Of the importance of "progression"

My attention got caught today by the following NYT article: For fitness push yourself. Apart from the traditional caveats (to what extent an experiment made in mice really tells us something about human physiology? even if it does, and protein CRTC2 is part of the mechanism that help make us bigger and stronger after a high intensity, "out of your comfort zone" workout, to what extent is that knowledge "useful"? does it provide us with any kind of guideline about what the optimal stressor should be, or about the number of sets or reps or weight increases that may optimally trigger the release of said protein? well, obviously it does not, but it may still be useful if -and that's a big if- it opened up new avenues of research and new studies to answer those same questions, studies that will never be conducted because they would be expensive and in nobody's -no particular corporation or institution with the money to conduct them- interest, we will probably have instead a slew of crappy publications in which the blood levels of CRTC2 of too few people, with shitty routines, are improperly compared with those of other too few people, with even shittier ones, and without controlling for any external factor, from which utterly unwarranted consequences will be extracted...) I find in it some vindication of a principle I have championed for a long time: how you "progress" your training is in the end more important that how exactly you train (the weights, sets, reps and exercises that form each workout), and the ultimate measure of your program validity should be how much it allows you to progress (how much more weight it allows you to lift in a certain interval of time in whatever exercises and whatever range of repetitions that your training is made of):
  • No progress = no validity at all. 
  • 50 kg in a year = you were a total noob, so that explains almmost all, and not so much the program, but at least it had some merit. 
  • 10 kg in a year for an experienced lifter = pretty solid program (in some lifts, as the bench press, that's progress I would almost kill for)
I think it is useful to take a look at how some popular programs out there plan for progress:
  • Starting Strength (Rippetoe for beginners): 2,5 kg per session for the upper body lifts and 5 kg per session for the lower body ones, doing three sessions per week, which translates into gains of about 30 kg in a month for upper body and a whooping 60 kg in a month for the lower body lifts (obviously we are talking big compound lifts here: press & bench press for upper and squat & deadlift for lower).
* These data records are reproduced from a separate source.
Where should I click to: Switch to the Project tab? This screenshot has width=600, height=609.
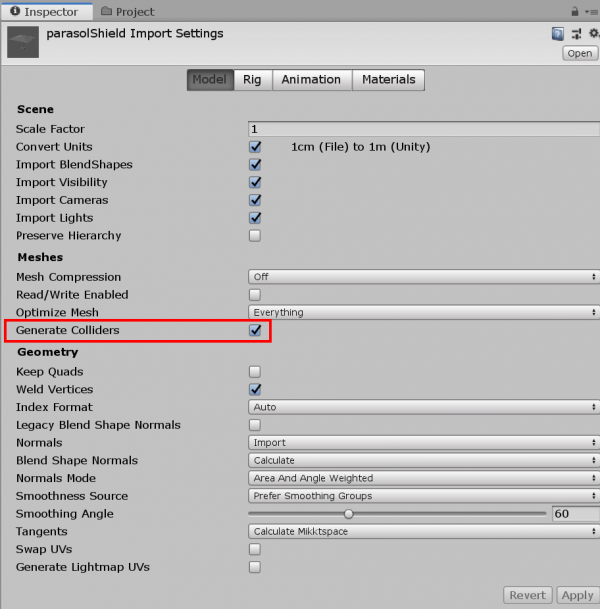pyautogui.click(x=128, y=11)
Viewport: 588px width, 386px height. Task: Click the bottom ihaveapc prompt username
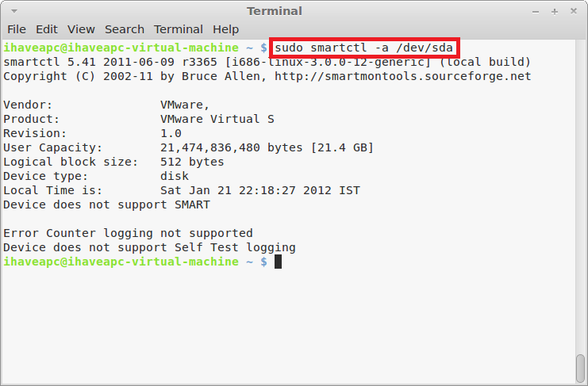[x=31, y=262]
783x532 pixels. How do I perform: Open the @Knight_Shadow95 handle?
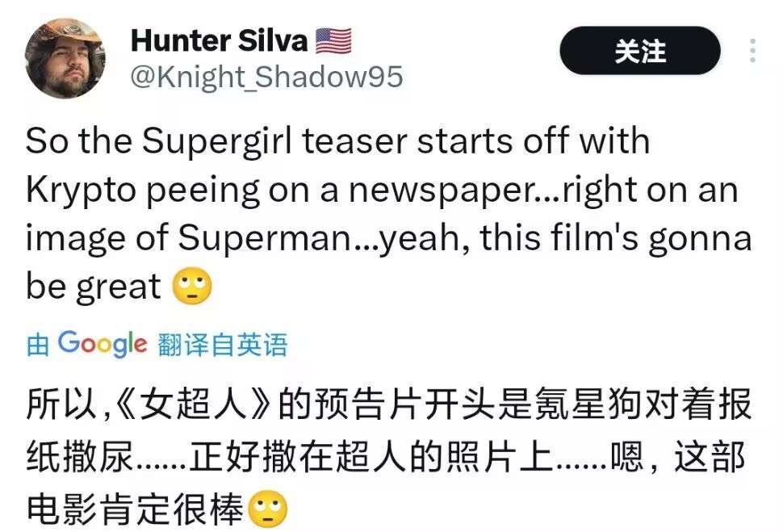click(266, 76)
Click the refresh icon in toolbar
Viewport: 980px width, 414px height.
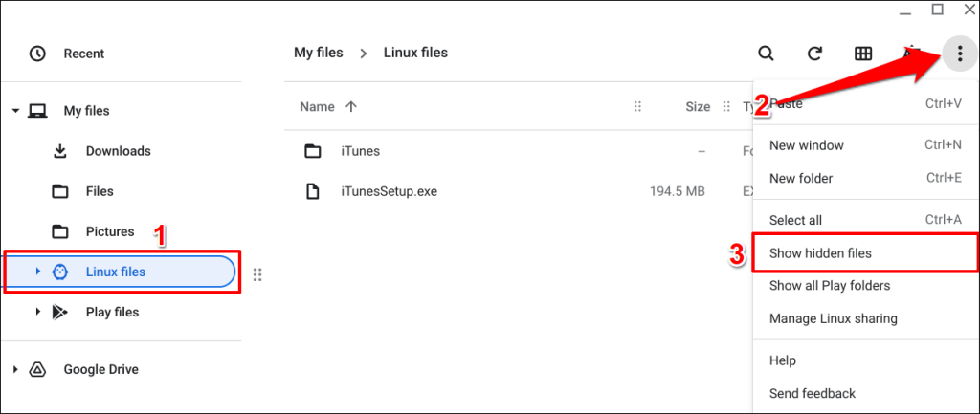[x=815, y=54]
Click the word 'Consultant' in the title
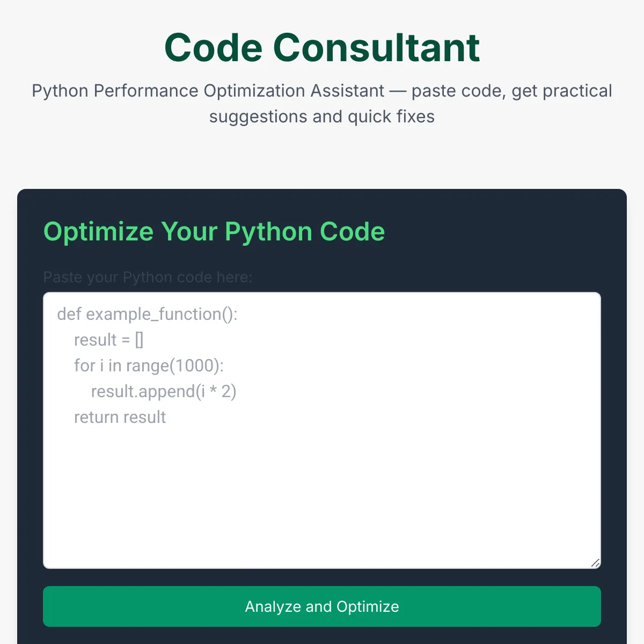 pos(376,48)
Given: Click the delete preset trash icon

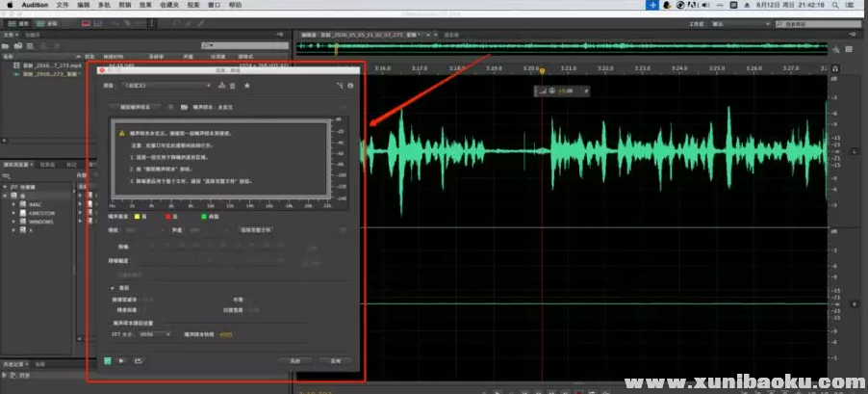Looking at the screenshot, I should pos(232,86).
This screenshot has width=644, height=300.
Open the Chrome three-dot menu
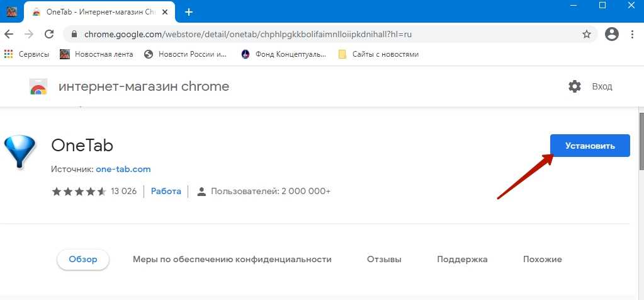coord(633,34)
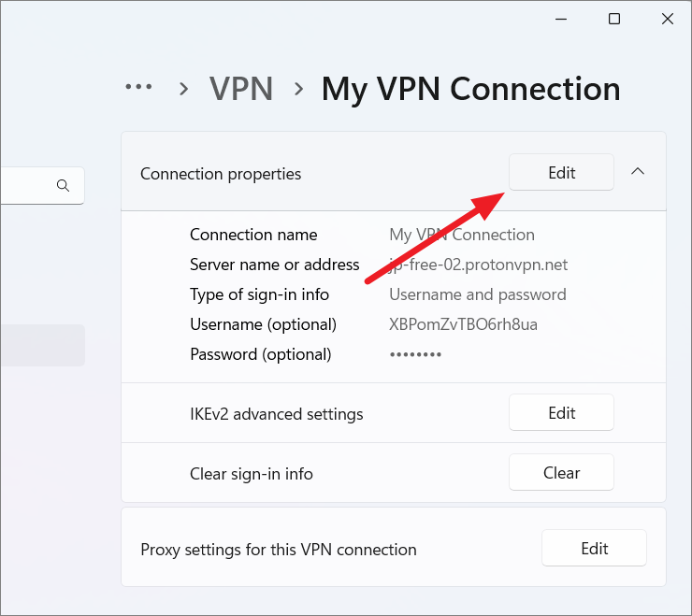The image size is (692, 616).
Task: Maximize the Settings window
Action: (613, 19)
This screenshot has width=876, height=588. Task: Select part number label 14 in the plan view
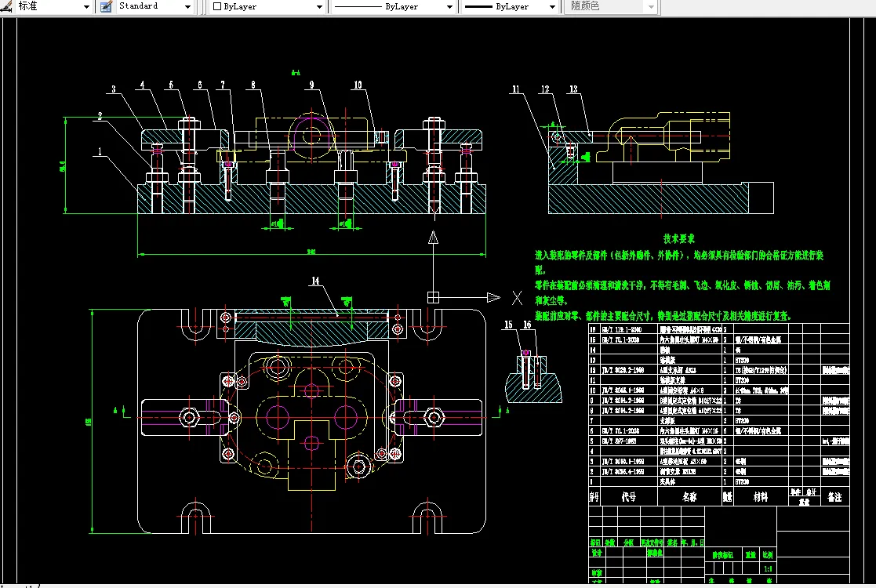click(315, 281)
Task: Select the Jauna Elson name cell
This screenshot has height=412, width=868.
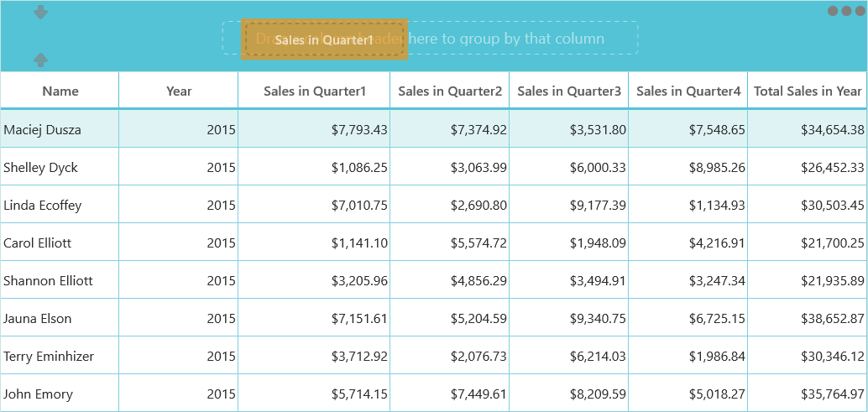Action: pos(60,318)
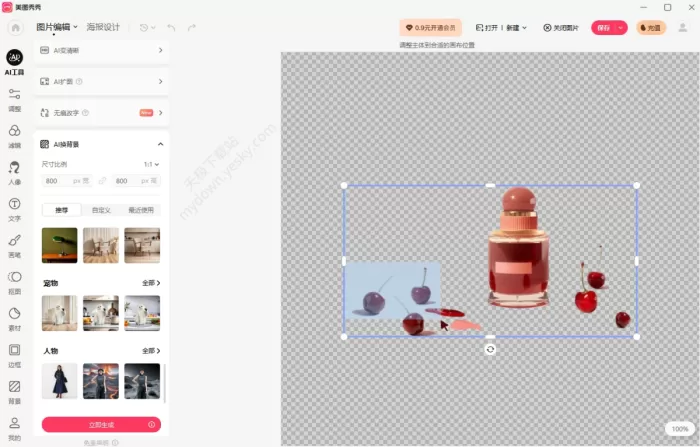
Task: Select the 人像 portrait tool icon
Action: coord(14,173)
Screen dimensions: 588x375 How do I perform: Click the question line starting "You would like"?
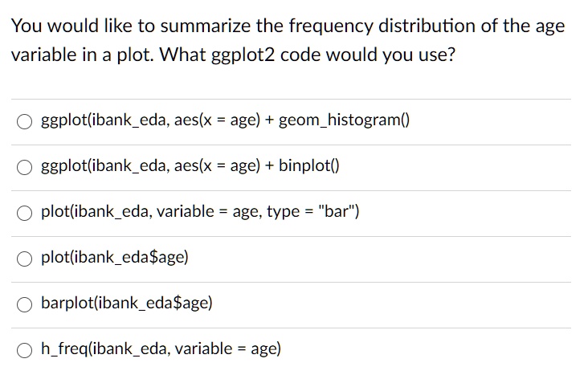coord(288,26)
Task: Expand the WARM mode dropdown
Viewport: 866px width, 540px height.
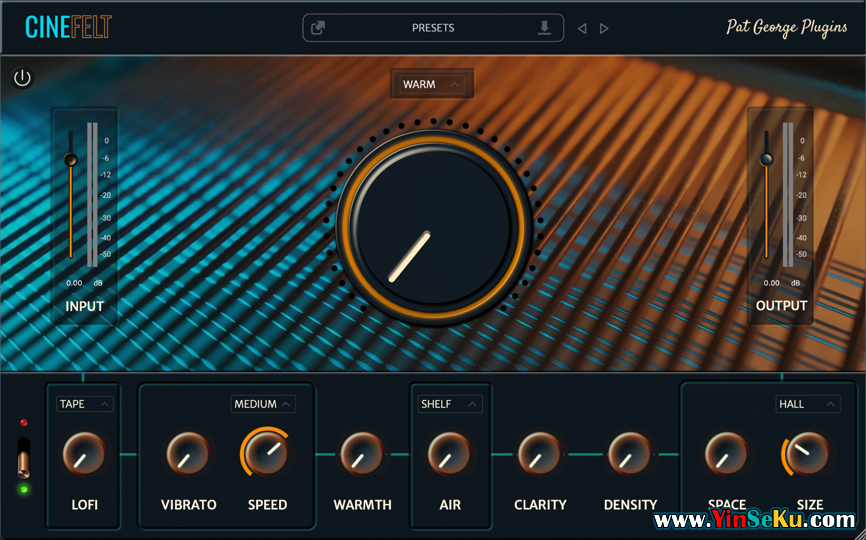Action: pyautogui.click(x=432, y=85)
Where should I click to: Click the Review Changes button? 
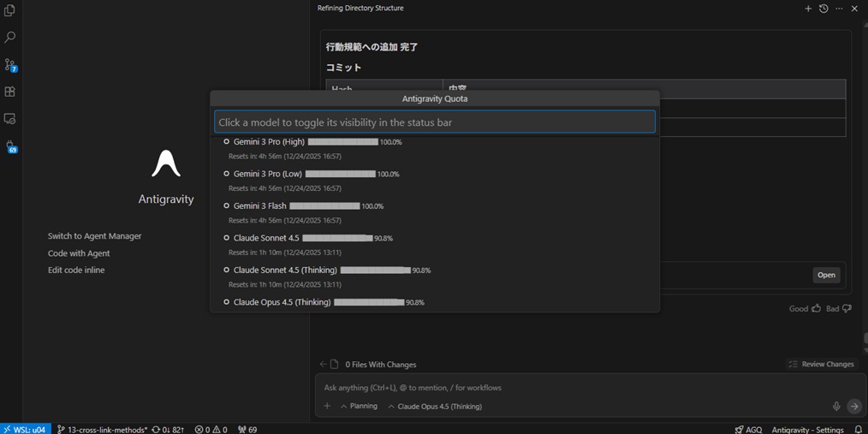pos(820,364)
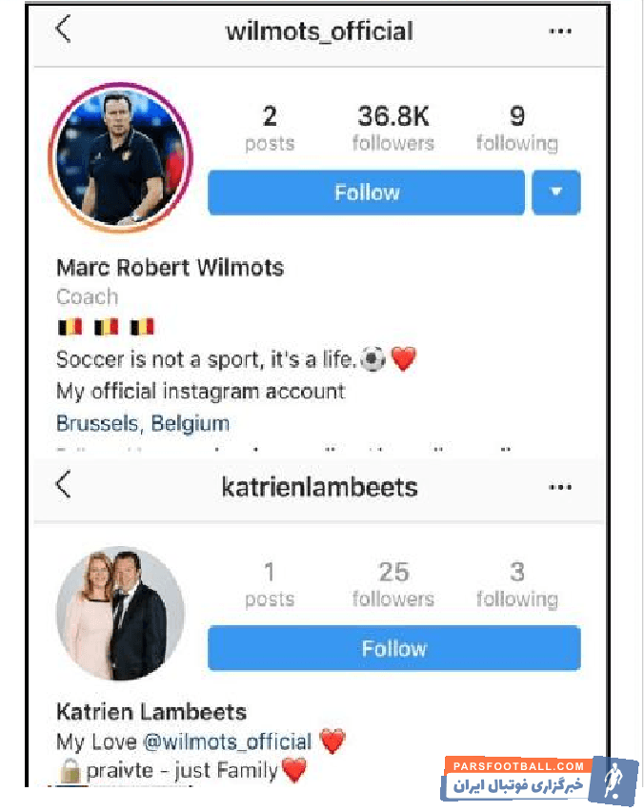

The author recognizes that such a progress is only available to absolute beginners, and sustainable for 1-2 months, after which frequency becomes lower (to simplify, about 1/ week for upper body & DL, and still 2-3/week for squat), which translates into 10 kg/month for upper body, 20 kg/ month for DL and about 40 kg/week for SQ. When that rythm becomes unsustainable, Mr. Rippetoe leaves it to the lifter to decide on smaller increases (he suggest if necessary to mill 1/2 pound plates so increases as small as 1 pound can be done) to keep the session to session increase for as long as possible
  • Texas Method (Rippetoe for intermediates): now the increases happen on a weekly basis, still aiming at 5 kg week to week for the lower body lifts and 2,5 kg for the upper body lifts, which translates in gains of 10 kg/ month for BP and press, and of 20 kg/month for SQ and DL. As w previous, once that speed becomes unsustainable, he recommends slower increases (for the record, I'm currently running a TM only for the squat, and adding 2,5 kg -my smaller plates are 1,25 kg- per week, and if I can complete a couple months and show for them a gain of 20 kg I'll be beyond happy, extatic would be more like it), up to the individual lifter to decide
  • 5/3/1 (Wendler for everbody, but geared towards lifters w some experience already): the basic unit of time is the 5/3/1 cycle, which takes three weeks. After each cycle he prescribes adding to the TM (training max) the same 2,5 kg for upper body and 5 kg for upper body than Rippetoe, so once you factor the prescribed deload weeks that translates in gains of about 2,5 kg/ month for upper body and 5 kg/ month for lower body. Of course, how the gains in the TM translate into gains in the 1RM is not immediately assessable, but both tend to go up roughly in parallel and at roughly the same speed.
  • Soviet volume methods (Sheiko, Smolov, Smolov jr): they aim to increase about 5% a particular lift with a training cycle lasting between 8 and 12 weeks. Given they should be used at a level of proficiency when the lifts to be improved are around 200 kg, that 5% improvement should be around 10 kg, so they can generate a gain of about 5 kg/ month
Having tried all of the aforementioned, we can see a common thread here. For a moderately big, healthy young male (around 20 yo,6 feet high and above 80 kg weight -adjust accordingly for older, younger, lighter, or female individuals) progress should be:

  • Very fast at the very beginning (first 1-2 months): up to 20 kg/ month for upper body big compound lifts, and 40 kg for lower body
  • Fast at the beginning (months 2 to 4-6): 10 kg/ month for upper body and 20 kg/ month for lower body lifts
  • Consistent in the middle (between 4-6 months and 14-18 months): 2,5 kg/ month for upper and 5 kg/ month for lower (that still gives you at the end of this period 30 more kg than you started with in the upper body and 60 more kg in the lower body lifts)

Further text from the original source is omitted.